Johnson's body was discovered in the first rows of a cornfield on July 21, 1999, by a father and daughter walking their dogs along 92nd Street in Raymond, Wisconsin. Her death had occurred within one day before discovery of her body. Johnson's injuries were apparent and her right arm was bent "unnaturally" behind her. Because it rained on the night her body was dumped, little evidence of the perpetrator was found, although she was placed at the scene about 12 hours before precipitation occurred. A witness stated the body was not at the location the day before. Based on marks on her body, she appeared to have been dragged 25 feet from the roadside.

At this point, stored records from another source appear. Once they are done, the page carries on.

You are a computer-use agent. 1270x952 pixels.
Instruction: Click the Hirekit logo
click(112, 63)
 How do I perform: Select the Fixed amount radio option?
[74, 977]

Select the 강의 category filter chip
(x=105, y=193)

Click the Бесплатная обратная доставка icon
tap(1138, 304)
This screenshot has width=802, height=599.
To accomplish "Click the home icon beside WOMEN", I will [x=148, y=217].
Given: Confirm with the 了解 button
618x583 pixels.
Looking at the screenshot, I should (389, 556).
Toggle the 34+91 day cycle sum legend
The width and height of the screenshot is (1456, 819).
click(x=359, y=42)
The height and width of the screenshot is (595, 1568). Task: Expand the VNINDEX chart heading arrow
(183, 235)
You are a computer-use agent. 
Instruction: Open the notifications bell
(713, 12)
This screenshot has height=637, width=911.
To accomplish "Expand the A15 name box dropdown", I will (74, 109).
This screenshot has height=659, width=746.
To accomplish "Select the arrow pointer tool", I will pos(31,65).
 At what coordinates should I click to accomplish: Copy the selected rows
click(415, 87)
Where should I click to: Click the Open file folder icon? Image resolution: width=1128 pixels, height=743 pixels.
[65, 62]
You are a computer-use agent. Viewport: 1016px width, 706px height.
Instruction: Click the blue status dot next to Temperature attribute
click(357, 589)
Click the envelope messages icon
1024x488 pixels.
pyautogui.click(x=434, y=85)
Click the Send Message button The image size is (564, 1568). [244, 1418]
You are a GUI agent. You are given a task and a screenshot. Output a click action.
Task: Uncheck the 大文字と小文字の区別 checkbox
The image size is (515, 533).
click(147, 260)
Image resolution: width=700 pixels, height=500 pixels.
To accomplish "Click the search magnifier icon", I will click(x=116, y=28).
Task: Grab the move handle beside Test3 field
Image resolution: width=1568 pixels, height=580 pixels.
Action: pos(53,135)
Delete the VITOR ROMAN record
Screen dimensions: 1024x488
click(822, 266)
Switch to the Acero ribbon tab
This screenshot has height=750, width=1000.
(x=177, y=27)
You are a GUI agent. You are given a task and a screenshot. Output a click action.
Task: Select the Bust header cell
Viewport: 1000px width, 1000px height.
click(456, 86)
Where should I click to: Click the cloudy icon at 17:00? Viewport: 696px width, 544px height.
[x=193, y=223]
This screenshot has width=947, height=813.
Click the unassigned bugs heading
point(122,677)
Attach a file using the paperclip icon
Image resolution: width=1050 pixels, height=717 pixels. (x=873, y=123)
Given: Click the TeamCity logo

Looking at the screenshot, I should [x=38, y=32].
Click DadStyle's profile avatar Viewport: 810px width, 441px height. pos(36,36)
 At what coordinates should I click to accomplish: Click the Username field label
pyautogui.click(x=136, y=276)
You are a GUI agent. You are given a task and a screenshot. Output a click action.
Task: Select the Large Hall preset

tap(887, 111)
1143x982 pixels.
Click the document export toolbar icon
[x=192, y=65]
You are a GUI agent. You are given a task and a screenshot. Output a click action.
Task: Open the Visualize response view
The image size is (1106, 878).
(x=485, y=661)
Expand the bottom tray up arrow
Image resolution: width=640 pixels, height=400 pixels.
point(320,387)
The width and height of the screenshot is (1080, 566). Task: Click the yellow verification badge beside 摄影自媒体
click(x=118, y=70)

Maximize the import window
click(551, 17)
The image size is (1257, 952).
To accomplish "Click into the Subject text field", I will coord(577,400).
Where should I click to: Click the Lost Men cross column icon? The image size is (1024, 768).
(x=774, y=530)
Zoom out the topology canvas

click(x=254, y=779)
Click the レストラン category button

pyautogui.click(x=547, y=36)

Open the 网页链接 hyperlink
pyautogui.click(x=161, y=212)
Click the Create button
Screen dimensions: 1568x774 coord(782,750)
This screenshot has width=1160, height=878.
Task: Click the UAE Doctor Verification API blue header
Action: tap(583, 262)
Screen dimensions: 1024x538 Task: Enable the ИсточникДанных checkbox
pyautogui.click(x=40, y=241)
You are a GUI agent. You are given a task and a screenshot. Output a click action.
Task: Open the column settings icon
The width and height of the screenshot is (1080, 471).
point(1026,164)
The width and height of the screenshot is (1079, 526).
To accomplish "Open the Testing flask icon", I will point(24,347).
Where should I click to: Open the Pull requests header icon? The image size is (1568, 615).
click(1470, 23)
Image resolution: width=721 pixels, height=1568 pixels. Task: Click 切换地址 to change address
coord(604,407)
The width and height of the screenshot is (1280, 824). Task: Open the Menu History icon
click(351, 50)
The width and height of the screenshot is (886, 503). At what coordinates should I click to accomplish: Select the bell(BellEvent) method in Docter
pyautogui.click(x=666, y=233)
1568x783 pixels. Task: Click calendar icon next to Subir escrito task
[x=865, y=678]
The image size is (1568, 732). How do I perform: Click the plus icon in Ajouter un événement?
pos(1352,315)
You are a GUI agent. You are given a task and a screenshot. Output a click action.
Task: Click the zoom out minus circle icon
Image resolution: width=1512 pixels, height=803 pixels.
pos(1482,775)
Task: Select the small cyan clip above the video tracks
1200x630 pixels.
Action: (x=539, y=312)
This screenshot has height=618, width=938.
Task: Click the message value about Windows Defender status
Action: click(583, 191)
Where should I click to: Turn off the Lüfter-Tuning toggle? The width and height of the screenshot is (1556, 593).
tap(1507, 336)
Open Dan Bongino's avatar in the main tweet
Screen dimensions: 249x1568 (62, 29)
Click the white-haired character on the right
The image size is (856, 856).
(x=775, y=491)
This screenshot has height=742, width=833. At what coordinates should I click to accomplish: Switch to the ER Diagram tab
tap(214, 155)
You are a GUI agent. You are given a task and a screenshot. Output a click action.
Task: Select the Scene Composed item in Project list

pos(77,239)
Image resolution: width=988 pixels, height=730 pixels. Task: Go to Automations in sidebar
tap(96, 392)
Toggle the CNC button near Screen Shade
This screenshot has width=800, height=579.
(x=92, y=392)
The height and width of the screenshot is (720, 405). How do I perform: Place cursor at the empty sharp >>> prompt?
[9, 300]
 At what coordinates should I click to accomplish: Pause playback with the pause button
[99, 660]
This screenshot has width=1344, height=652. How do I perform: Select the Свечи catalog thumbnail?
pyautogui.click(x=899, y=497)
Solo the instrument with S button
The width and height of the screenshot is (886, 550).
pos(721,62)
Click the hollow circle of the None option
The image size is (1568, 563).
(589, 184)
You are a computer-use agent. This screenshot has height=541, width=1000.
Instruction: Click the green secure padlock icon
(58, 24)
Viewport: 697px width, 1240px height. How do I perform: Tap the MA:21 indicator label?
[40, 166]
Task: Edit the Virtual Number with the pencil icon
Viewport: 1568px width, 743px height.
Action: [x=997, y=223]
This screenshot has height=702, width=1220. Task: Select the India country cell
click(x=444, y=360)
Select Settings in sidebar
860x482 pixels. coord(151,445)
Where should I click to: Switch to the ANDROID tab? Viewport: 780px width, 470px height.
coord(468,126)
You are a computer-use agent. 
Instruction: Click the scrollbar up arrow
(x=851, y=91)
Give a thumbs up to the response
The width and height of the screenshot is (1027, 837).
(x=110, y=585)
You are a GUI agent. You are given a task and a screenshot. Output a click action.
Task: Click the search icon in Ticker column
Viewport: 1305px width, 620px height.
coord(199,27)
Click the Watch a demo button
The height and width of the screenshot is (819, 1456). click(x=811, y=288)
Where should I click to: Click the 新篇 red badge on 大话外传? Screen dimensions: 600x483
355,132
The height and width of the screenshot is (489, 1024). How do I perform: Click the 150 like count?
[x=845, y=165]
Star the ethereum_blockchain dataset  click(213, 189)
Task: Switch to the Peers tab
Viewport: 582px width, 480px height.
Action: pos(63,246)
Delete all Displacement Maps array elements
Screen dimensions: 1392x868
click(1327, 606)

She wore a gray man's shirt with a floral design on the front. The shirt's manufacturer divulged that this type of shirt was first sold in 1984. She was also wearing black sweatpants. No additional clothing was found, including footwear.

==Examination==
During the autopsy, multiple injuries were observed across her body, and it was determined she endured several weeks of neglect and long-term physical abuse. She was malnourished and suffered from an untreated infection in her left elbow. The abuse increased in severity in the days immediately prior to her death, and she had also been sexually assaulted. Potential chemical burns were identified on 25% of her body and road rash was also observed. Her nose was broken, as were several of her ribs, although some of the latter injuries occurred after death. A "cauliflower ear" deformity may have been caused by the recent increase of abuse she suffered, either from beating or being pulled. Sharp-force trauma was also evident on the same ear.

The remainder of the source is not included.